У Тачмамедова дыхание было прерывистое, в груди хрипело, посвистывало. Он упорно молчал и глаз не раскрывал.

– Письмо это сохранилось? – спросил Марат.

– Времени-то сколько прошло, – напомнил учитель и снова обратился к хозяину: – Так ничего и не скажешь сыну Назара?

Караджу одолел кашель, он приподнялся на локте, схватился ладонью за грудь и содрогался всем телом. Однако глаз не раскрыл, из-под прижмуренных век покатилась по щеке слеза. Когда отпустило, он снова лег и руки сложил поверх одеяла, которое вздымалось на его груди от тяжелого хриплого дыхания.

– Фельдшера я тебе пришлю, – проговорил учитель и, хватаясь за край кованого железом сундука, неловко вытягивая ногу, стал подниматься. Марат помог ему. Они пошли к двери, и тут, вдруг вспомнив, Марат резко обернулся:

– Если он врагом Советской власти был и такое письмо написал, зачем же имя мне такое дал – Марат? Революционное имя?

Вот когда Караджа раскрыл глаза. Они слезились после недавнего приступа кашля, но смотрели зорко, пытливо.

– Мурад твое имя, – прохрипел он. – Это я точно помню – Мурад.

И снова закрыл глаза.

По той же тропинке шли они вдоль арыка обратно, к центру поселка. Марат брел за учителем в подавленном молчании. Только на развилке дорог, где ему надо было сворачивать к шоссе, спросил:

– Вы братья?

Брезгливая гримаса исказила лицо Амана.

– Не родные, отцы наши были братья.

– Двоюродные, значит.

– Да. Мой отец у его отца овец пас. Вот такие родственники. – И крепко пожав руку Марату, сказал: – Вы адрес оставьте, если что всплывет, я дам знать.

«Куда ж мне теперь уезжать? – подумал Марат, вырывая из блокнота листок, на котором написал сбой адрес. – С земли отцов… Никуда мне теперь уезжать нельзя, мне теперь только лечь в эту землю можно».

2

Его никогда не тянуло больше в «Захмет». Гельдыев вестей не подавал, ничего нового там, видимо, не всплывало, и с годами охранительное защитное чувство прикрыло пережитое там некоей пленкой, позволяющей удерживать в памяти тягостные подробности встречи с Караджой и в то же время делающей их как бы музейными, отторгнутыми от нынешней жизни Марата.
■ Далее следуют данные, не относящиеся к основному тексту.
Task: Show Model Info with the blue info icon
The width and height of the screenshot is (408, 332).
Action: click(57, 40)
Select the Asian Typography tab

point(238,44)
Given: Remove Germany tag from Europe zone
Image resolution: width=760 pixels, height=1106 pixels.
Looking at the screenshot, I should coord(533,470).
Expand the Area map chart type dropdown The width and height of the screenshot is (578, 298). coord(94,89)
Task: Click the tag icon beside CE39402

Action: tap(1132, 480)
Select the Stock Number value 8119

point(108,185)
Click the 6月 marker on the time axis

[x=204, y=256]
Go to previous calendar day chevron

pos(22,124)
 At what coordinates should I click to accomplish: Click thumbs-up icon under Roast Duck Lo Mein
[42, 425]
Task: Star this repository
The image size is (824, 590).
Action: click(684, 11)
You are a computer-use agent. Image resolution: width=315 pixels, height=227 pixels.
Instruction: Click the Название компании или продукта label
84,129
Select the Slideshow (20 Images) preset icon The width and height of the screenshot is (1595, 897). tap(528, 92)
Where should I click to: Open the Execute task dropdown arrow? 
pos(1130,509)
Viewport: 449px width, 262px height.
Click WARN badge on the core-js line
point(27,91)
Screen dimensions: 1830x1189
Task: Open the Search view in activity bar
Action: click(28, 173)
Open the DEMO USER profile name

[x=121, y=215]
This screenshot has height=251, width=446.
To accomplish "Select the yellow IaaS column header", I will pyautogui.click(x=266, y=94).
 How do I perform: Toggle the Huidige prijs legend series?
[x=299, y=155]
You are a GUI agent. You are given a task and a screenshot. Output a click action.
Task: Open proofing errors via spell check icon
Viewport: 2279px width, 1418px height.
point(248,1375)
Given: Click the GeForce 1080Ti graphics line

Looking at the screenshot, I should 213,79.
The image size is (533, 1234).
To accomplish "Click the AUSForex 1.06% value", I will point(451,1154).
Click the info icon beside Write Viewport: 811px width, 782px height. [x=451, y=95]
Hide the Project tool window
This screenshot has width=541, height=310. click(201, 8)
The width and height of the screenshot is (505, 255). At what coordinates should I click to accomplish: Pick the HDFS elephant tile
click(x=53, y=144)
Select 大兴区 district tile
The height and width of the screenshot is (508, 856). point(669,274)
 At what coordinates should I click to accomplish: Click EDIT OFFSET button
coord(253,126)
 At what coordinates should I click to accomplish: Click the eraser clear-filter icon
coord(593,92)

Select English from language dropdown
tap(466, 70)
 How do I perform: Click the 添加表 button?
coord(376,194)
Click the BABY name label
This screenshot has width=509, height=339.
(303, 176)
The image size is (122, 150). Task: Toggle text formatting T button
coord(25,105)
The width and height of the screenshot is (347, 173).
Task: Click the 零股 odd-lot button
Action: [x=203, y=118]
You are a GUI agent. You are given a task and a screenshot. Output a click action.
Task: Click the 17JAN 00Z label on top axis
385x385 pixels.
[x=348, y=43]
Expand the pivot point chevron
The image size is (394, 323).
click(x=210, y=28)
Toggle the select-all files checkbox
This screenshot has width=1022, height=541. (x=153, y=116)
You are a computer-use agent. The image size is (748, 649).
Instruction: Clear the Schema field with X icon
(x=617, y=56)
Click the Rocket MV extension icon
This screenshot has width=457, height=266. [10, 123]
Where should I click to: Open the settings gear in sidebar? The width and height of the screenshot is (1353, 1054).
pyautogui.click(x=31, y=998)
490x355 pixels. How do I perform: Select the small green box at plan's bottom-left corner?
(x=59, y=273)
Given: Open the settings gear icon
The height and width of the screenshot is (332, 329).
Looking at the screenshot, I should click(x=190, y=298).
А потом и вовсе улеглось, устоялось, ряской подернулась вода в горьком том омуте, без опаски можно было глядеться. И сейчас он легко решился поехать в тот колхоз, никакие предчувствия не остановили, не удержали его.

Микроавтобус проскочил город, и вот уже раскинулся по обе стороны дороги зеленый весенний простор. Даже там, где барханы, подходили к самой обочине, бока их зеленели молодой травой, такой нежной и слабой, что даже на ходу она вызывала нежное чувство умиления.

Облака шли высоко и были редки, степь и предгорные холмы лежали в пятнах тени и света, у гор же собрались темные тучи, прикрыли вершины, а в ущельях белел густой туман.